The MPC also staffs the Knoxville Regional Transportation Planning Organization (TPO), which manages all federal and state transportation funds. The TPO hosts the Knoxville Regional Bicycle Plan, Safe Routes to School, and the Smart Trips program, and it determines highway system priorities for the Knoxville region, as well as working with the EPA to get the air back into attainment with federal air-quality standards. Intersection improvements? Traffic-signal timing? The paving that happened with stimulus funds? All handled by the TPO.
Then there is the Tennessee Technology Corridor Development Authority, historic zoning, the collection of U.S. Census data—and the list goes on. In short, despite being neither a city nor county department, the duties of the MPC are integral to the community.
“I think we play a pretty important role that is sometimes overlooked,” says MPC Commissioner Nate Kelly, a professor of political science at the University of Tennessee who is in his fourth year on the board.
“I think [the MPC] is critical,” says Knoxville Mayor Madeline Rogero. “People care how our city is redeveloped and redesigned. ... A lot of folks in the community benefit from it—they may not realize it, but they do.”
Rogero is herself a former planner, so it’s not surprising that she’s a fan of the agency. However, her counterpart in the county, Tim Burchett, is less sanguine.
“I’m not a fan of big government anywhere,” Burchett says. He adds that he doesn’t have a problem with the basics of what the MPC does, he just doesn’t think the county needs to use the agency as much as the city. “Obviously we’re going to have to have codes. We can’t have someone burning tires next to a playground. People don’t want an adult bookstore next to a kindergarten,” Burchett says.
But for those codes to exist, the county is required by state law to have a growth management plan. Knoxville city charter also requires the city to have one-year, five-year, and 15-year comprehensive development plans that form the legal basis for zoning decisions.
Still, the harshest criticism the MPC has weathered has been for a plan that it was asked to develop specifically by the Knoxville City Council and the Knox County Commission—the Hillside and Ridgetop Protection Plan. Donaldson says the staff only drew up the plan after it was asked to by the legislative bodies, and it was those bodies that eventually passed it, after the planning commission gave what amounted to a recommendation to pass it. And, after all, it is only an advisory plan, not an actual ordinance with the force of law behind it.
“Somehow the planning commission has been blamed for that. But it probably enhanced property rights. ... And it actually made subdivision regulations less restrictive,” Donaldson points out.
Yet the battle over hillsides brought out the most passionate forces in the development and property-rights communities, some of whom have continued to share their displeasure with MPC at the ongoing PlanET meetings. The three-year-long regional partnership with Knox, Anderson, Blount, Loudon, and Union counties is funded by a federal grant from the Office of Sustainable Housing and Communities and has drawn complaints of “dictatorship” and “mind control” from its critics.
Metropolitan Planning?
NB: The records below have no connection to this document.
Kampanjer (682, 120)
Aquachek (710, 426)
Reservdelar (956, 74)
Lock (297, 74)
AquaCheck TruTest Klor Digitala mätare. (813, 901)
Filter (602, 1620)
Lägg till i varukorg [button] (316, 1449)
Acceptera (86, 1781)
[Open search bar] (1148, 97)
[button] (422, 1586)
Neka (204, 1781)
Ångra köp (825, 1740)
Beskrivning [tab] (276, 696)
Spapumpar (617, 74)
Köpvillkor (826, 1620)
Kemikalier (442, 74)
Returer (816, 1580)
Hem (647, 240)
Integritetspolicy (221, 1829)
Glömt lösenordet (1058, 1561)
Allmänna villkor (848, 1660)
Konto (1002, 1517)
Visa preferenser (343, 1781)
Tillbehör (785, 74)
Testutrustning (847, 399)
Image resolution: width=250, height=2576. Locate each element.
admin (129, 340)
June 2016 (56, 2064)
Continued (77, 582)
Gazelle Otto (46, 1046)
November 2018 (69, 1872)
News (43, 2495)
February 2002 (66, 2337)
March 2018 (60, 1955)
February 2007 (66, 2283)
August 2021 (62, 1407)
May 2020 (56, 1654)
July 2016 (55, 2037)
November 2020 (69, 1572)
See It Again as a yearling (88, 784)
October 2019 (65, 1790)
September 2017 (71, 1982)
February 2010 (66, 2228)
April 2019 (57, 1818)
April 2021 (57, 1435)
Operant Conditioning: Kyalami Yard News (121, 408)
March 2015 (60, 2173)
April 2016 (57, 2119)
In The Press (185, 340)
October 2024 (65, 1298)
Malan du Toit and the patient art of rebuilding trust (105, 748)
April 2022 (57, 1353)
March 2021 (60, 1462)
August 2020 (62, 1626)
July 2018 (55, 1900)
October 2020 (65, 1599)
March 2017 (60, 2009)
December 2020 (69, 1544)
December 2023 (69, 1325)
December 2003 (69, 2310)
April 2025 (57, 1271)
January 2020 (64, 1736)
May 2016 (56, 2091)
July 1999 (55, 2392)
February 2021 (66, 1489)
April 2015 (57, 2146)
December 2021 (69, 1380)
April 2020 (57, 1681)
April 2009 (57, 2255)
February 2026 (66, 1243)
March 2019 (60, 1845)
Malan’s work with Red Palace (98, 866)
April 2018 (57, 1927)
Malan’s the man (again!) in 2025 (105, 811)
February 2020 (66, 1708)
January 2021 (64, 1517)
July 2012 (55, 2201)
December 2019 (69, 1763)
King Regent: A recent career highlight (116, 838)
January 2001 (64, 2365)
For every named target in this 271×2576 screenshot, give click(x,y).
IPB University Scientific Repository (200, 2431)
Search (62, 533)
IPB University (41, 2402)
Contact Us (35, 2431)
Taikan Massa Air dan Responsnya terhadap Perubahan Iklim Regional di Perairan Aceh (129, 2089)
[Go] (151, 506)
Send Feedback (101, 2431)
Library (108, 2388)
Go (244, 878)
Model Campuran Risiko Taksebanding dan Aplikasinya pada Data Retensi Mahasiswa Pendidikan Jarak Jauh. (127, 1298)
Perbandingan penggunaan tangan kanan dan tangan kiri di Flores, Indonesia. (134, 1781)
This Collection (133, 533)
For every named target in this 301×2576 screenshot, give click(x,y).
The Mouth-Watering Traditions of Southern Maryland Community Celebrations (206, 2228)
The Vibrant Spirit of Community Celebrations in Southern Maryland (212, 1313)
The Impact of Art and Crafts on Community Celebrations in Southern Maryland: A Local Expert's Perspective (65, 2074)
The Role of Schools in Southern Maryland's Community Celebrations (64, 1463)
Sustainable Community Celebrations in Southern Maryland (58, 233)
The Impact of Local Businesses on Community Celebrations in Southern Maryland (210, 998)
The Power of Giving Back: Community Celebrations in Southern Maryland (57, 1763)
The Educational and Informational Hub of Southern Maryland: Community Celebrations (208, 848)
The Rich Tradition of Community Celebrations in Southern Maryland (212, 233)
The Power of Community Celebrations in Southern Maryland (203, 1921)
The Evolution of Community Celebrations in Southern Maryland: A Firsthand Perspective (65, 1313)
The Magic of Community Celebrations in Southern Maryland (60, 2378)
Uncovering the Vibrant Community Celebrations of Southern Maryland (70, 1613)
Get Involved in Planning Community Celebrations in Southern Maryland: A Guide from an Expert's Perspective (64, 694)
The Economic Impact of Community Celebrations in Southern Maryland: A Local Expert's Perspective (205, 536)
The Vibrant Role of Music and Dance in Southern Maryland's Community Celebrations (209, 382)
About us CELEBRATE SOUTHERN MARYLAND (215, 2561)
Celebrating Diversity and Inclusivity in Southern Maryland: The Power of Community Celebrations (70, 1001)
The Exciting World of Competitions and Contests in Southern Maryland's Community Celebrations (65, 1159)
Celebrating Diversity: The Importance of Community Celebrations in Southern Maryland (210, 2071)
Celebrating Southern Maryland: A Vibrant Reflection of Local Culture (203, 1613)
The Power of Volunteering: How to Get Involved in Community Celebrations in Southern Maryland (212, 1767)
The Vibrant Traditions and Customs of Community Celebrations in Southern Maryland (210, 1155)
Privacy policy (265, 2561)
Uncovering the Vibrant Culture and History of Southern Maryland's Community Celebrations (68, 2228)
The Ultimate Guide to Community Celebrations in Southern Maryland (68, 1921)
Or Global Domination?
Kelleigh Nelson is nothing if not a dedicated activist. Since her days as a “Goldwater Girl” in high school, Nelson has spent much of her life fighting for conservative and Christian causes—which, as she likes to point out in her frequent columns on the website NewsWithViews.com, are not always the same thing.
Nelson is a die-hard supporter of property rights, and in recent years that has meant protesting actions like the Hillside and Ridgetop Protection Plan and PlanET.
“It’s all about retaining the freedoms promised in the Bill of Rights,” Nelson says of her concerns about what she sees as the MPC’s overreaching actions.
But Nelson is not just your average constitutionalist conservative. She is one of a growing number of people who believe that planning agencies across the country are implementing a sinister United Nations plot to control population and push people off their land.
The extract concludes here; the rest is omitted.